The main contribution of Faster-RCNN is the introduction of the Region Proposal Network (RPN) that enables nearly cost-free region proposals.

• Feature Pyramid Networks (FPN)

A top-down architecture with lateral connections is developed in FPN for building high-level semantics at all scales. Since a CNN naturally forms a feature pyramid through its forward propagation, the FPN shows great advances for detecting objects with a wide variety of scales. [Review: FPN]

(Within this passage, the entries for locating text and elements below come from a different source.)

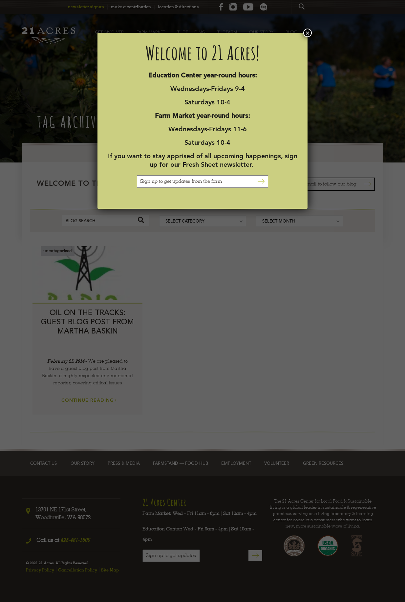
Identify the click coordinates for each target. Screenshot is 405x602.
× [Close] (307, 33)
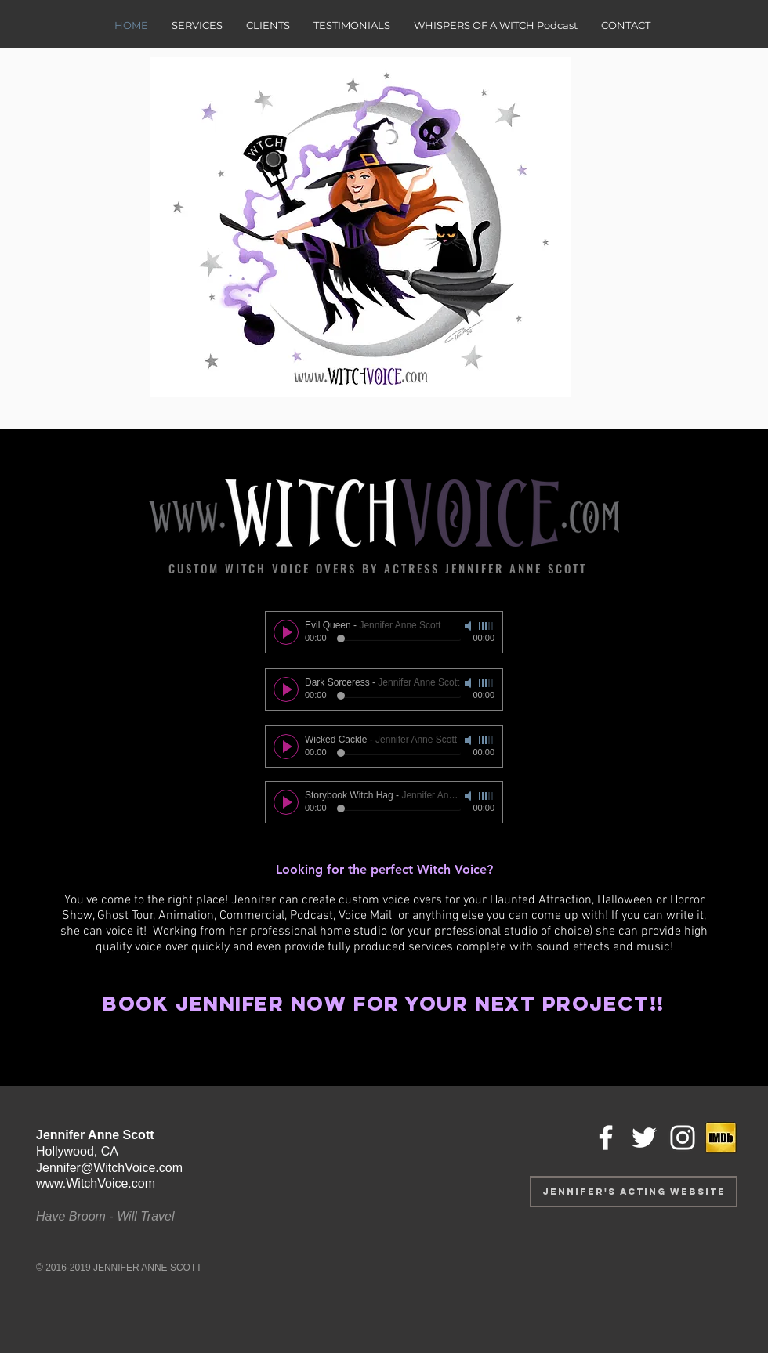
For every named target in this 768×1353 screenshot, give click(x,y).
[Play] (286, 632)
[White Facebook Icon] (605, 1137)
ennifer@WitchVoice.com (112, 1167)
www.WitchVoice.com (95, 1183)
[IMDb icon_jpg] (721, 1137)
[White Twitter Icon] (644, 1137)
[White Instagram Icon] (682, 1137)
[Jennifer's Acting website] (633, 1191)
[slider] (486, 626)
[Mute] (469, 626)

Milestones: CNN based One-stage Detectors

• You Only Look Once (YOLO)
  It was the first one-stage detector in the deep learning era. The authors have completely abandoned the previous detection paradigm of “proposal detection + verification”. Instead, it follows a totally different philosophy: to apply a single neural network to the full image. This network divides the image into regions and predicts bounding boxes and probabilities for each region simultaneously.
  Drawbacks: In spite of its great improvement of detection speed, YOLO suffers from a drop in localization accuracy compared with two-stage detectors, especially for some small objects. [YOLOv1]
• Single Shot MultiBox Detector (SSD)
  The main contribution of SSD is the introduction of the multi-reference and multi-resolution detection techniques, which significantly improves the detection accuracy of a one-stage detector, especially for some small objects. The main difference between SSD and any previous detectors is that the former one detects objects of 5 different scales on different layers of the network, while the latter ones only run detection on their top layers.
• RetinaNet
  A new loss function named “focal loss” has been introduced in RetinaNet by reshaping the standard cross entropy loss so that detector will put more focus on hard, misclassified examples during training. Focal Loss enables the one-stage detectors to achieve comparable accuracy of two-stage detectors while maintaining a very high detection speed.

Object Detection Datasets and Metrics

In object detection, a number of well-known datasets and benchmarks have been released in the past 10 years, including the datasets of PASCAL VOC Challenges (e.g., VOC2007, VOC2012), ImageNet Large Scale Visual Recognition Challenge (e.g., ILSVRC2014), MS-COCO Detection Challenge, etc.

Metrics

• AP
  In recent years, the most frequently used evaluation for object detection is “Average Precision (AP)”. AP is defined as the average detection precision under different recalls and is usually evaluated in a category-specific manner. To compare performance overall object categories, the mean AP (mAP) averaged over all object categories is usually used as the final metric of performance.
• IoU
  To measure the object localization accuracy, the Intersection over Union (IoU) is used to check whether the IoU between the predicted box and the ground truth box is greater than a predefined threshold, say, 0.5. If yes, the object will be identified as “successfully detected”, otherwise will be identified as “missed”. The 0.5- IoU based mAP has then become the de facto metric for object detection problems for years.